What you should do -
Copy out the listing below line for line, without changing anything.

Entries supplied -
━━━
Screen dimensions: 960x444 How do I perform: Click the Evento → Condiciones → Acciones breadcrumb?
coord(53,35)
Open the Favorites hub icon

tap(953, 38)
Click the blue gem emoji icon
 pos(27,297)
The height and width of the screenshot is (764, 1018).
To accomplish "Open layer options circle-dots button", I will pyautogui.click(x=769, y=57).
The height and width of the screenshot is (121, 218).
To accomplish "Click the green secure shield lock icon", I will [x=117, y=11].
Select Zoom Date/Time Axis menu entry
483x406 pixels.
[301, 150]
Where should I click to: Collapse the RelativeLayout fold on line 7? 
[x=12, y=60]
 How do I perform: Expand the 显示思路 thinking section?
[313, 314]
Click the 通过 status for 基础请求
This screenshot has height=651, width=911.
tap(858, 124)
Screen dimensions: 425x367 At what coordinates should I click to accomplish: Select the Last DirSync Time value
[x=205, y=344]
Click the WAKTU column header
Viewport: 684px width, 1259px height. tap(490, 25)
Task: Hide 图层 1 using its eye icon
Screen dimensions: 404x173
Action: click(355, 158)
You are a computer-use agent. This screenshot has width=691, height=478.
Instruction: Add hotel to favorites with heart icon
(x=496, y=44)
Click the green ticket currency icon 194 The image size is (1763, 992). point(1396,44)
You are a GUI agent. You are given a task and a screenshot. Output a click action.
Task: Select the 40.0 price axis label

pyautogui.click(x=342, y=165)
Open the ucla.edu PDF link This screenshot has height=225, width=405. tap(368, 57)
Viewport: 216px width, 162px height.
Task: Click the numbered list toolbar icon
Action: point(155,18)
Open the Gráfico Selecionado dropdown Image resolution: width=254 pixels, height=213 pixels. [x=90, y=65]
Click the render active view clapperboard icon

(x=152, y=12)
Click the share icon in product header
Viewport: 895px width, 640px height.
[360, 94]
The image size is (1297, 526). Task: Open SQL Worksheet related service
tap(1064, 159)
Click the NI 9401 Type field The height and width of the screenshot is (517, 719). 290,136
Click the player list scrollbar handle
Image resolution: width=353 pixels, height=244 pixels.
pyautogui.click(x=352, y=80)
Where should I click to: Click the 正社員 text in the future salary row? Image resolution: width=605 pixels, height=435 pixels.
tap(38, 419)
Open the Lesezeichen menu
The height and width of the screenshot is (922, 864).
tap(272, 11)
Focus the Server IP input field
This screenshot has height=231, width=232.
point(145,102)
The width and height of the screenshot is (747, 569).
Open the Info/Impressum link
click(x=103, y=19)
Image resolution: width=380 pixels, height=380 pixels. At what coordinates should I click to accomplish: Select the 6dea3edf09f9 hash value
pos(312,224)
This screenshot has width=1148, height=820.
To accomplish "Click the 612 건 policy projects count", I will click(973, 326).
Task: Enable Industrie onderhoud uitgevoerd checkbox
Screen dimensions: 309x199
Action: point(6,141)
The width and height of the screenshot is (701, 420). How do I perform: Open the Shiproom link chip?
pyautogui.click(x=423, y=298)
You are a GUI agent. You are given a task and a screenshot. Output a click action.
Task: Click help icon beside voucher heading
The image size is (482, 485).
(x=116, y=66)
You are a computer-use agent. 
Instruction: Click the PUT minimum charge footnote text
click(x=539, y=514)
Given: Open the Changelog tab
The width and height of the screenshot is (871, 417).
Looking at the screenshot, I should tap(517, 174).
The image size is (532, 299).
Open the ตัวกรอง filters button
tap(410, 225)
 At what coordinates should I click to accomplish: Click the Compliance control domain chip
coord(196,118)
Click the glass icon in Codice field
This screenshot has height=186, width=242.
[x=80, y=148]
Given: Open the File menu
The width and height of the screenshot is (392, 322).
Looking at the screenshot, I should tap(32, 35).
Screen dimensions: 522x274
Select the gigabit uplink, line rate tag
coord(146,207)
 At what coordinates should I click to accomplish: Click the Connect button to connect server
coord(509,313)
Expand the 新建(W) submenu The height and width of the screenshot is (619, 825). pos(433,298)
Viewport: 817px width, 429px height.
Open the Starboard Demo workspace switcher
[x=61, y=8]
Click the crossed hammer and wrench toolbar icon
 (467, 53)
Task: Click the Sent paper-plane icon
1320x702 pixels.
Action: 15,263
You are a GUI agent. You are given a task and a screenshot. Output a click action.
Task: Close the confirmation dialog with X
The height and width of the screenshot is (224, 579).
━━━
Exercise result -
Screen dimensions: 960x444 How do I perform: Click the Evento → Condiciones → Acciones breadcrumb?
coord(53,35)
Open the Favorites hub icon

tap(953, 38)
Click the blue gem emoji icon
 pos(27,297)
The height and width of the screenshot is (764, 1018).
To accomplish "Open layer options circle-dots button", I will pyautogui.click(x=769, y=57).
The height and width of the screenshot is (121, 218).
To accomplish "Click the green secure shield lock icon", I will [x=117, y=11].
Select Zoom Date/Time Axis menu entry
483x406 pixels.
[301, 150]
Where should I click to: Collapse the RelativeLayout fold on line 7? 
[x=12, y=60]
 How do I perform: Expand the 显示思路 thinking section?
[313, 314]
Click the 通过 status for 基础请求
This screenshot has height=651, width=911.
tap(858, 124)
Screen dimensions: 425x367 At what coordinates should I click to accomplish: Select the Last DirSync Time value
[x=205, y=344]
Click the WAKTU column header
Viewport: 684px width, 1259px height. tap(490, 25)
Task: Hide 图层 1 using its eye icon
Screen dimensions: 404x173
Action: click(355, 158)
You are a computer-use agent. This screenshot has width=691, height=478.
Instruction: Add hotel to favorites with heart icon
(x=496, y=44)
Click the green ticket currency icon 194 The image size is (1763, 992). point(1396,44)
You are a GUI agent. You are given a task and a screenshot. Output a click action.
Task: Select the 40.0 price axis label

pyautogui.click(x=342, y=165)
Open the ucla.edu PDF link This screenshot has height=225, width=405. tap(368, 57)
Viewport: 216px width, 162px height.
Task: Click the numbered list toolbar icon
Action: point(155,18)
Open the Gráfico Selecionado dropdown Image resolution: width=254 pixels, height=213 pixels. [x=90, y=65]
Click the render active view clapperboard icon

(x=152, y=12)
Click the share icon in product header
Viewport: 895px width, 640px height.
[360, 94]
The image size is (1297, 526). Task: Open SQL Worksheet related service
tap(1064, 159)
Click the NI 9401 Type field The height and width of the screenshot is (517, 719). 290,136
Click the player list scrollbar handle
Image resolution: width=353 pixels, height=244 pixels.
pyautogui.click(x=352, y=80)
Where should I click to: Click the 正社員 text in the future salary row? Image resolution: width=605 pixels, height=435 pixels.
tap(38, 419)
Open the Lesezeichen menu
The height and width of the screenshot is (922, 864).
tap(272, 11)
Focus the Server IP input field
This screenshot has height=231, width=232.
point(145,102)
The width and height of the screenshot is (747, 569).
Open the Info/Impressum link
click(x=103, y=19)
Image resolution: width=380 pixels, height=380 pixels. At what coordinates should I click to accomplish: Select the 6dea3edf09f9 hash value
pos(312,224)
This screenshot has width=1148, height=820.
To accomplish "Click the 612 건 policy projects count", I will click(973, 326).
Task: Enable Industrie onderhoud uitgevoerd checkbox
Screen dimensions: 309x199
Action: point(6,141)
The width and height of the screenshot is (701, 420). How do I perform: Open the Shiproom link chip?
pyautogui.click(x=423, y=298)
You are a GUI agent. You are given a task and a screenshot. Output a click action.
Task: Click help icon beside voucher heading
The image size is (482, 485).
(x=116, y=66)
You are a computer-use agent. 
Instruction: Click the PUT minimum charge footnote text
click(x=539, y=514)
Given: Open the Changelog tab
The width and height of the screenshot is (871, 417).
Looking at the screenshot, I should tap(517, 174).
The image size is (532, 299).
Open the ตัวกรอง filters button
tap(410, 225)
 At what coordinates should I click to accomplish: Click the Compliance control domain chip
coord(196,118)
Click the glass icon in Codice field
This screenshot has height=186, width=242.
[x=80, y=148]
Given: Open the File menu
The width and height of the screenshot is (392, 322).
Looking at the screenshot, I should tap(32, 35).
Screen dimensions: 522x274
Select the gigabit uplink, line rate tag
coord(146,207)
 At what coordinates should I click to accomplish: Click the Connect button to connect server
coord(509,313)
Expand the 新建(W) submenu The height and width of the screenshot is (619, 825). pos(433,298)
Viewport: 817px width, 429px height.
Open the Starboard Demo workspace switcher
[x=61, y=8]
Click the crossed hammer and wrench toolbar icon
 (467, 53)
Task: Click the Sent paper-plane icon
1320x702 pixels.
Action: 15,263
You are a GUI agent. You are given a task and a screenshot. Output a click action.
Task: Close the confirmation dialog with X
The height and width of the screenshot is (224, 579).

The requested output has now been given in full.